In a sense, Maggie Walsh tried to harness all of the raw power of BTVS’ metaphors inherent in the demons locked in her sterile glass cages. But those demons can never be controlled completely, and Adam—the ultimate manifestation of her obsessions—was her destruction, even before he got up off the table. Maggie overreached and wound up swept away by the forces she unleashed.
Similarly, The Alliance had a great thing going on Firefly—a convincing military victory against the rebellion, a string of profitable planetary colonies kept under loose control by the threat of violence (and the occasional “operative”) and a silent majority willing to ignore the abuses of power just to keep things running smoothly. But when the Alliance tried to fine-tune their control with bioengineering and chemical pacification, they unleashed the Reavers and River Tam.

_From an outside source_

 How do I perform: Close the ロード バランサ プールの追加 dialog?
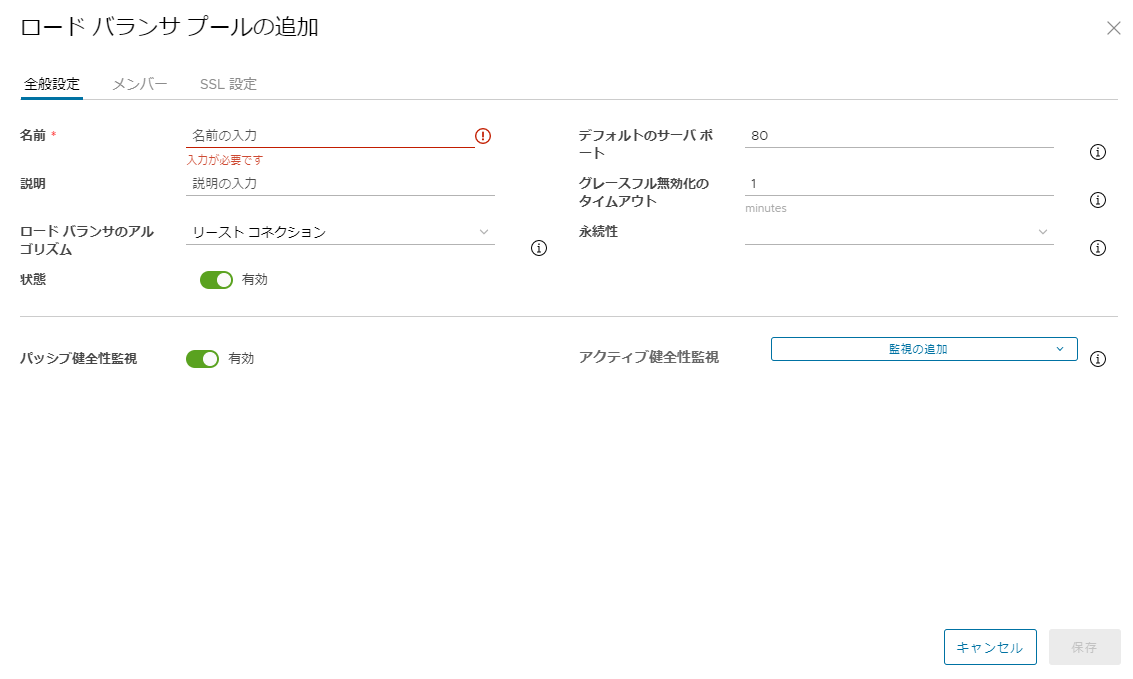click(1113, 28)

(Hard to say at this point which one is going to do them the most damage in the long term.)

Over and over again we see the pattern: the tighter you try to hold on to power, the less control you have. The soul is slipperier than an eel, and trying to clamp down on a society filled with souls endowed with free will? Things get messy. Even Wolfram and Hart, the most eminently practical of corporate megaliths, the “we’re not interested in winning” guys, made the same mistake. They could have kept Angel out in the cold, messing with his mind until the Apocalypse, but they brought him inside, hoping to keep him under control. And—of course—once he was in, Angel brought the house down.

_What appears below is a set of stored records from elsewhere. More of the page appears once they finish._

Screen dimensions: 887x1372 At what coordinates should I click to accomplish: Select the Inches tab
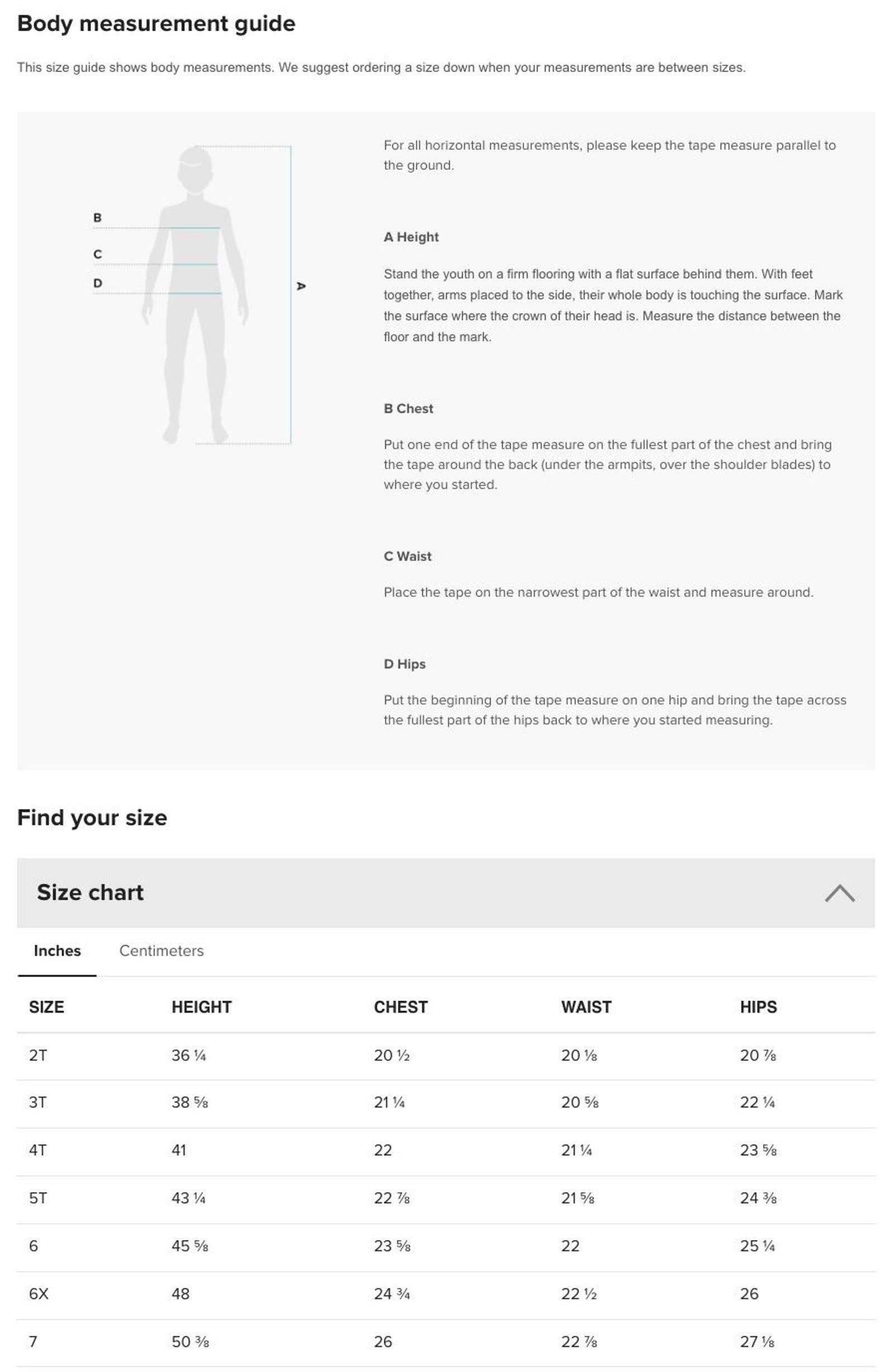click(x=57, y=950)
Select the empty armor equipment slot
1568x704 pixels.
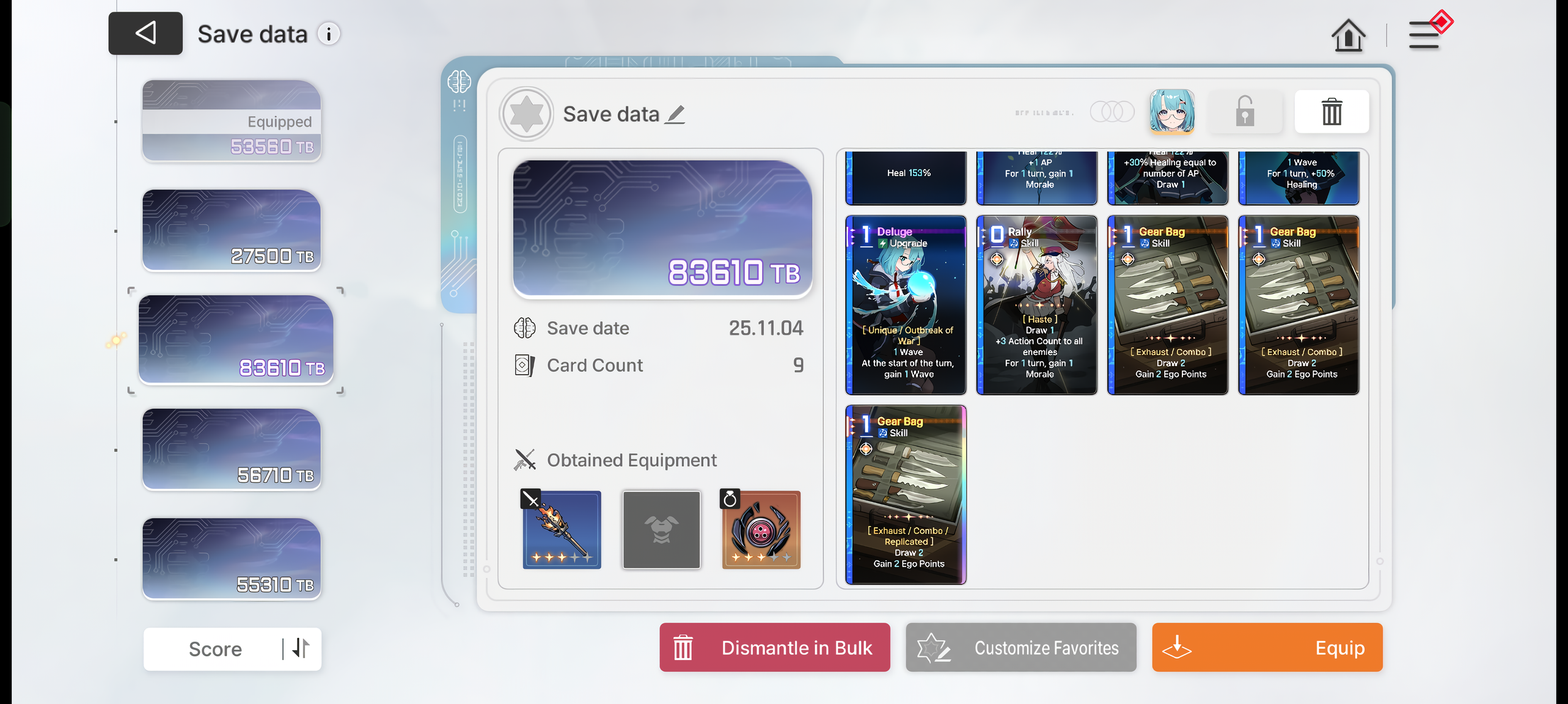[661, 529]
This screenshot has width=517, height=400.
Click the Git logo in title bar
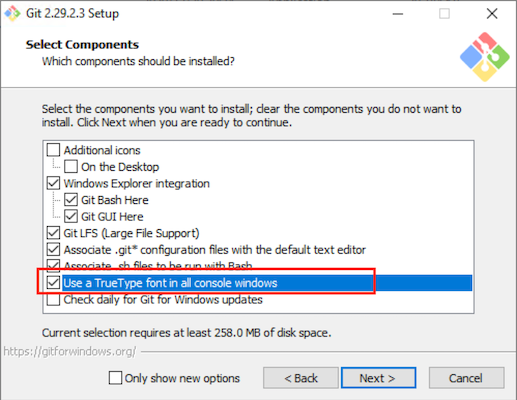pyautogui.click(x=12, y=14)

Which brings us back around to Dollhouse. Adele seemed to have a perfect little playground set up, but as we went along in Season One, we saw the flaws in her blueprint. For instance, if the dollhouse was a classic panopticon, how could there be a blind spot in the video surveillance? It’s a design flaw weighted with metaphorical significance: the hole in Adele’s “vision” allowed the sexual assault on Sierra and told the viewer that Adele’s kingdom was a lot more fragile than it seemed: the dolls were showing signs of independent reaction, Alpha (Adele’s version of Adam) was running around loose, and there were spies in her ranks—agents from a larger panopticon checking in on her dollhouse-sized one.

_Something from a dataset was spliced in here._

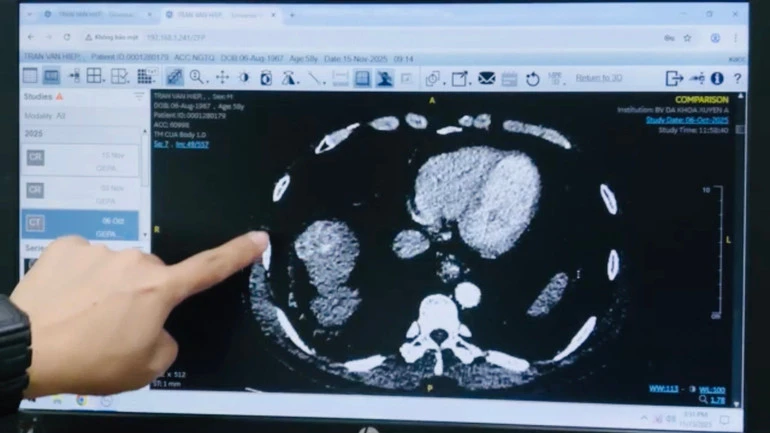Click the exit logout icon
This screenshot has height=433, width=770.
click(x=673, y=78)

Dominic called Adele naďve, an even though he wasn’t the most trustworthy person on the show, he was right—she had no idea what she was playing with. Once Topher’s tech got up out of the chair and went airborne, all her rules and hypocritical moral stances meant less than nothing and society dissolved into chaos.

After Epitaph One, you wondered: could Caroline and her ragtag band of survivors put it all back together? (What would the words “self” and “identity” mean in a post-Dollhouse society?) But Joss Whedon has been the biggest booster of the unconquerable human spirit in pop culture today, and if the series survived, I’m sure he’d bring her through.

Even with the panopticon approaching all-seeing levels IRL, he remains (surprisingly) an optimist.